● YOUR OBJECTIVE: Which lines of the records below contain the word "each", with case counting? Return all of those lines in full.

● DATA SHOWN:
>>

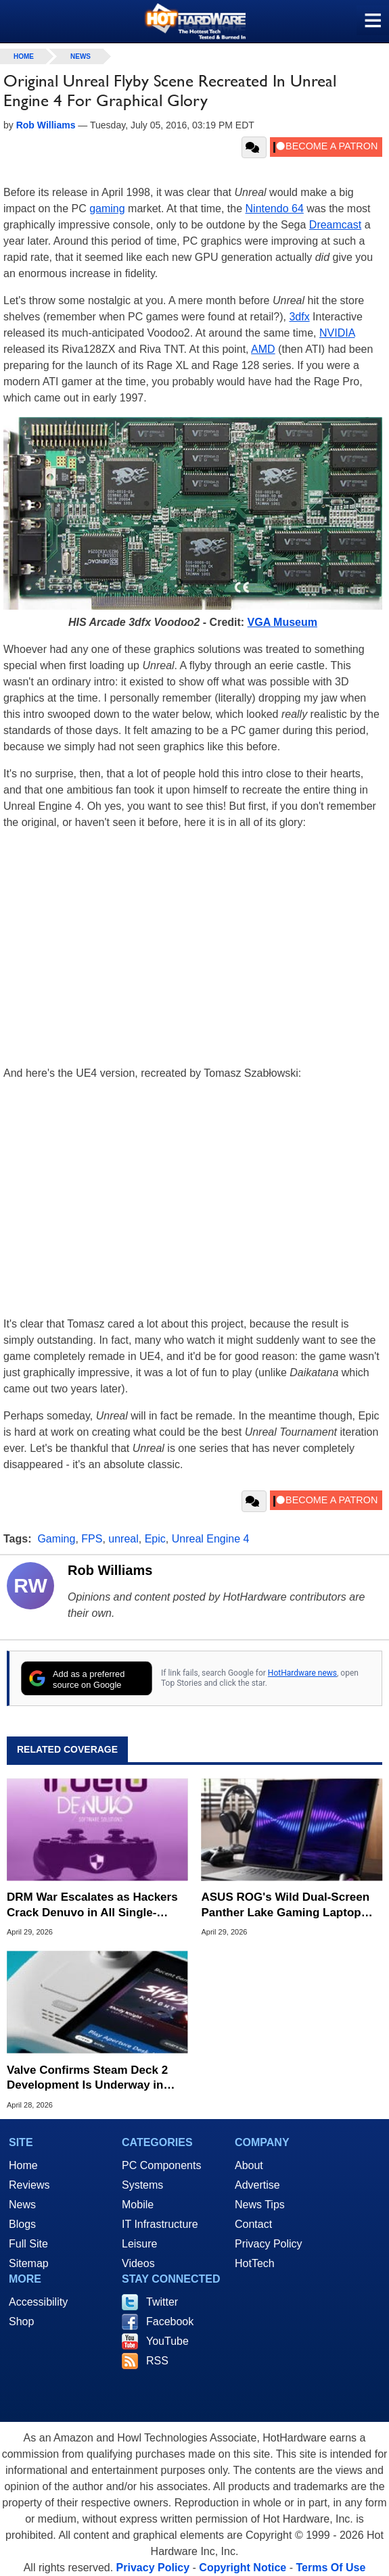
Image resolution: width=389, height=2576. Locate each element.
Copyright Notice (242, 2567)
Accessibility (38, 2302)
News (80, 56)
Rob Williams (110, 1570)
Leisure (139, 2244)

<<
>>

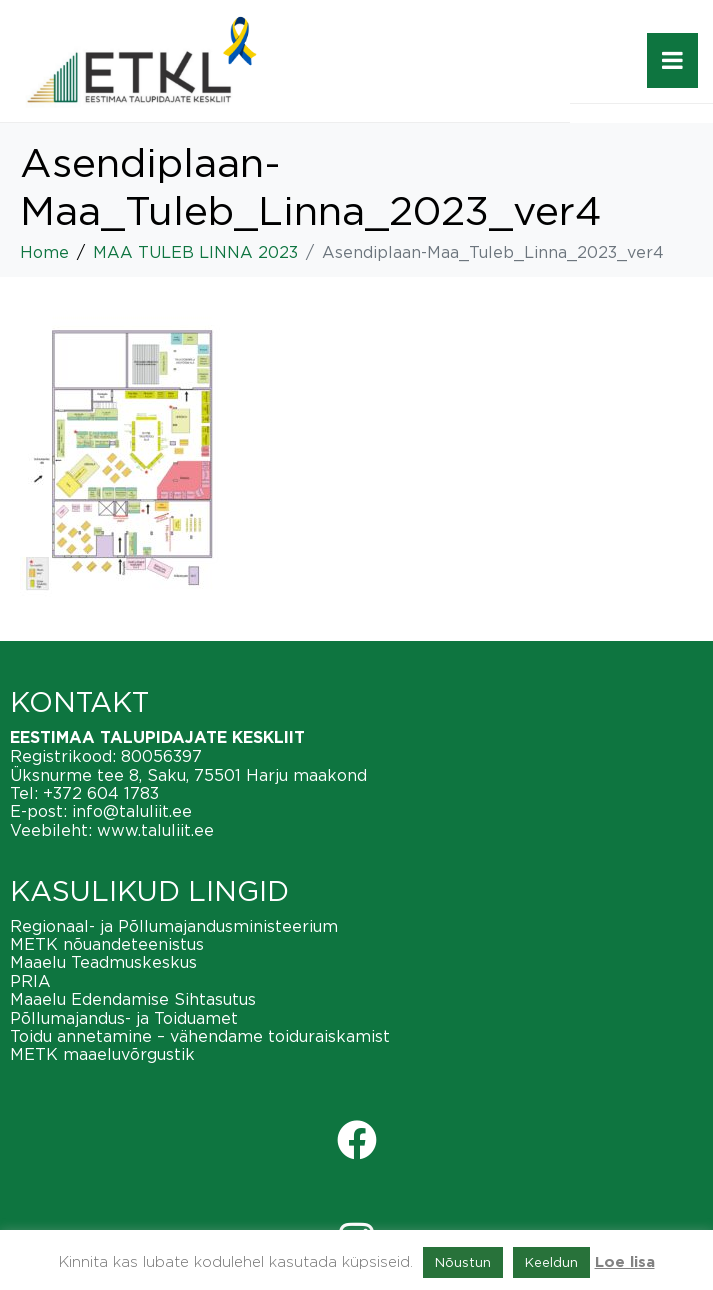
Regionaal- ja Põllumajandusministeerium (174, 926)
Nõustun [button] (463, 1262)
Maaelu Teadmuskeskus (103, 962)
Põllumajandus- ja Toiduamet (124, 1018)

<<
>>

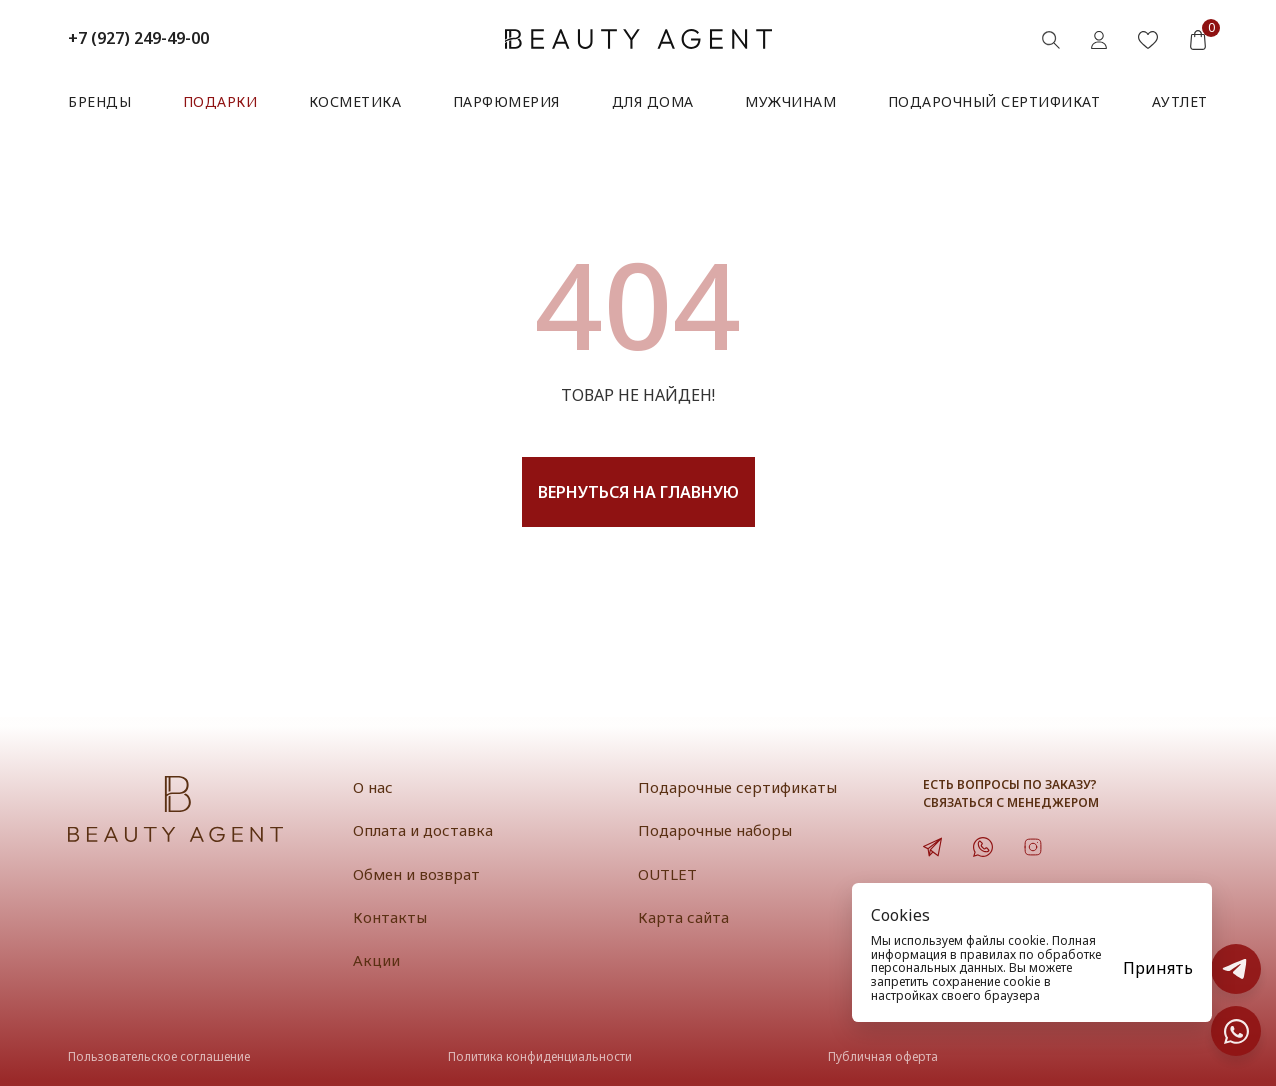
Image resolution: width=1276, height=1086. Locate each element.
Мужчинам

<<

● FINISHED EXERCISE:
Image resolution: width=389, height=2576. Locate each element.
Image resolution: width=1276, height=1086. Locate each element.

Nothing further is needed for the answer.